Here’s a source of angst for a lot of agencies out there. If your designated producer (DP) is not an owner of the agency… with headhunters and greener grass everywhere you look, what’s to keep them from going elsewhere? Let’s say, even if they are the owner of the agency…. well, they won’t live forever! So, here’s something I preach all the time… Preparation & Redundancy can save you from a crisis if you suddenly find your agency is without a designated producer.
If I had a dime for every time I got a call from one of our clients, or a prospective client saying, “Help, we just lost our DP!” Well, I wouldn’t be rich or anything, but I could put all those dimes in a very large jar! Then, if I had a quarter for every time they tell me the split was anything but amicable, “but don’t take them off our agency licenses… we’re going to continue using their licenses for a while.” Seriously??? Does the person who left pissed off know that? Wait, let me answer that, of course they don’t, and I’d bet all those quarters (and the dimes too) that they certainly wouldn’t agree to that plan.
So, how many exiting DP’s will ignore the writing on the wall?

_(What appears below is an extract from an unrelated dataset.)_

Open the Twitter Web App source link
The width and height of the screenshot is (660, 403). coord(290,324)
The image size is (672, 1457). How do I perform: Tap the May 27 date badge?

Don’t kid yourselves, they know what you’re going to try to do. They know that the agency they just left high and dry will try to continue to use their licenses. On more than one occasion, before the agency could make the report, I’ve seen an exited DP alert the states themselves that they are no longer associated with their former agency/employer, AND insist the state remove that affiliation immediately. Now, each state has their own way of handling this. Some states will accept a signed letter from the individual and others require a particular form be completed to handle this, but either way it definitely does the trick… POOF, you now have no designated producer!
Now how long do I have?
Once a state is made aware that a licensed business entity has lost their designated producer, the agency typically has 30 days to replace that person, or the agency license will most likely default due to non-compliance regarding the designated producer. 30 days isn’t a lot of time to scramble to find a willing person who will accept responsibility for all of the agency licenses/business. Not to mention, you would want a designated producer with a clean background history.
Instead of scrambling if such an event were to occur at your agency, prepare now. Redundancy of licenses and affiliations can save your business. You definitely don’t want the alternatives:
- losing agency licenses due to lack of designated producer (you can’t place or renew business without an active license, just ask your carriers)
- being reported by the former DP to the states that you are still using their licenses without their permission (that’s fraud folks)
- being on any states’ radar for the above mentioned activities (“That would be awesome!” said no one ever)
Finally, a couple of caveats to be aware of:
First, some states will simply not allow multiple Designated Responsible Producers. You can have one and one only. If you are writing Property/Casualty as well as Life/Accident/Health, your DP better hold ALL of those major lines of authority in order for the agency to be compliant to sell.
Solution: Having the redundant person licensed and ready to go is key, then all that’s needed if such an event occurs is to affiliate them as the new DP. That’s much faster than looking for someone new, getting them licensed and then affiliating them as the DP (remember you typically only have 30 days to replace).
Second, some states require that your Designated Responsible Producer be an officer of the agency. They don’t necessarily have to have any ownership of the entity, but an officer title will be needed (i.e. President, Vice President, Secretary, Treasurer). This is a pretty small handful of states, maybe eight or nine have this requirement.
Solution: I’ve seen a lot of people slapped with an official “Vice President of (literally anything)” titles in a pinch. Vice President of Toilet Maintenance may even work, I’ve never seen anyone try it; but, I suppose anything is possible.
Hopefully your agency will never have to experience an unplanned exit of the agency’s designated producer. It definitely won’t make your top 10 list of fun experiences. But simply put, things happen and people leave. So, be as prepared as you can, and act swiftly!